* **Arbeitsaufträge**
1. Kopiere aus dem Text über die Naxaliten den Abschnitt von „Als Naxaliten bezeichnet“ bis „im nördlichen Westbengalen).“ wortgetreu.
2. Fasse den Text über die Naxaliten in zwei Sätzen zusammen.

:: Textauszug ::

Als Naxaliten bezeichnet man in Indien bewaffneten Gruppen von Maoisten - der Begriff erinnert an den Ort eines Aufstands (Naxalbari im nördlichen Westbengalen).

Geschichte

Die Naxaliten, wie die indischen Maoisten genannt werden, entstanden in den späten 60er Jahren und sind nach dem Ort Naxalbari bei Darjeeling in Westbengalen benannt. Dort fand ein Aufstand armer Landarbeiter unter der Führung einiger Mitglieder des linken Flügels der Communist Party of India (Marxist) (CPI(M)) gegen Ungerechtigkeit, Unterdrückung und Ausbeutung statt und gab der linksextremistischen Bewegung ihren Namen. Den massiven Vergeltungsmaßnahmen der indischen Sicherheitskräfte fielen Tausende Naxaliten zum Opfer.

Hauptursache für die Kämpfe der Naxaliten zwischen 1967 und 1970 die inzwischen das gesamte Gebiet zwischen dem im Südosten Indiens gelegenen Unionsstaat Andhra Pradesh und der nepalesischen Grenze im Norden erfasst haben, waren die Konzentration der Ländereien in den Händen weniger Großgrundbesitzer, die sich unter der britischen Kolonialherrschaft und nach dem Erwerb der Unabhängigkeit fortgesetzt hat. Dadurch hat die Mehrheit der Bevölkerung in den betroffenen Orten keinen oder nur geringen Zugang zu ihrer Haupteinnahmequelle, dem Ackerland.

Nach dem Niederschlag der naxalistischen Bewegung zwischen 1972 und 1977 sind die Naxaliten wieder aktiv geworden. In den Siebziger Jahren konnten sie viele Intellektuelle für sich gewinnen. In ihren Reihen kämpfen für südasiatische Verhältnisse auch ungewöhnlich viele Frauen.

Die Naxaliten teilten sich in mehrere einflussreiche Fraktionen. Die beiden größten Gruppen People´s War Group (PWG) und Maoist Communist Centre (MCC) haben sich im September 2004 zur Communist Party of India – Maoist (CPI-Maoist) zusammengeschlossen. Anbei können unter den ca. 20 größeren Naxalitenorganisationen zwei Hauptrichtungen unterschieden werden: Ein Teil der Bewegung hat sich inzwischen, ohne den revolutionären Anspruch aufzugeben, auf die Arbeit im legalen Rahmen bis hin zur Teilnahme an Wahlen konzentriert, ein anderer Teil verbindet die Basis- und Massenarbeit mit klassischen Guerillakampfmethoden.

Das Ziel der Naxaliten ist die Erlangung der Staatsmacht und die Unterstützung der Landlosen, Armen und Angehörigen niedriger Kasten.

Im April 2006 bezeichnete der indische Premierminister Manmohan Singh die Naxaliten als die größte Sicherheitsherausforderung in der Geschichte Indiens.

:::
:: Bereitgestelltes Material ::

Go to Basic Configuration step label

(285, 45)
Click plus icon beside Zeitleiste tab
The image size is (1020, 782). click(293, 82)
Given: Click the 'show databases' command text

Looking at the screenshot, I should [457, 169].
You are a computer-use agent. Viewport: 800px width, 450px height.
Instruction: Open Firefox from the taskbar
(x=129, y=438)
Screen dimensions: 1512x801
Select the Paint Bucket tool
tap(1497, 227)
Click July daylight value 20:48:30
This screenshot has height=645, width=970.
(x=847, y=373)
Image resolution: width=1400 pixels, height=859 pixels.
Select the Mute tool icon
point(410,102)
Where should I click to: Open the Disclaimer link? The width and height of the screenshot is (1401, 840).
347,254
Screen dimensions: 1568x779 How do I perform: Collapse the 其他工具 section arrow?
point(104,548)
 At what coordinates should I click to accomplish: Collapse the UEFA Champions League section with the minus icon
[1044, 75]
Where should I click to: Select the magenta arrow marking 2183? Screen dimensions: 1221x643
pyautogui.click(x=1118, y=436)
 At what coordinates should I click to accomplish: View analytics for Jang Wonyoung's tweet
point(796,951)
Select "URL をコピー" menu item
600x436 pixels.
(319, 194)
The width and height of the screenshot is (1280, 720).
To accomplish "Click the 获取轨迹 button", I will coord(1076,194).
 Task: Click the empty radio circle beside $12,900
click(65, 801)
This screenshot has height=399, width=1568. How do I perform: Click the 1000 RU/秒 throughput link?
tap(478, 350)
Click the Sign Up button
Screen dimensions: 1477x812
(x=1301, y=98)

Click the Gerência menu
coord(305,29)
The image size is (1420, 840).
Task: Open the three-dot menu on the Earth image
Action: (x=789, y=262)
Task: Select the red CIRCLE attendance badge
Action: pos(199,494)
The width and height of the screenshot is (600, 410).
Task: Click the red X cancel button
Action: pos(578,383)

:::

* **Musterlösungen**
1.
Als Naxaliten bezeichnet man in Indien bewaffneten Gruppen von Maoisten - der Begriff erinnert an den Ort eines Aufstands (Naxalbari im nördlichen Westbengalen).

2. Die Naxaliten sind bewaffnete maoistische Gruppen in Indien, die in den späten 60er Jahren entstanden und nach dem Ort Naxalbari in Westbengalen benannt sind, wo ein Aufstand armer Landarbeiter stattfand. Hauptursache ihrer Kämpfe war die Konzentration der Ländereien in den Händen weniger Großgrundbesitzer, und ihr Ziel ist die Erlangung der Staatsmacht sowie die Unterstützung der Landlosen, Armen und Angehörigen niedriger Kasten.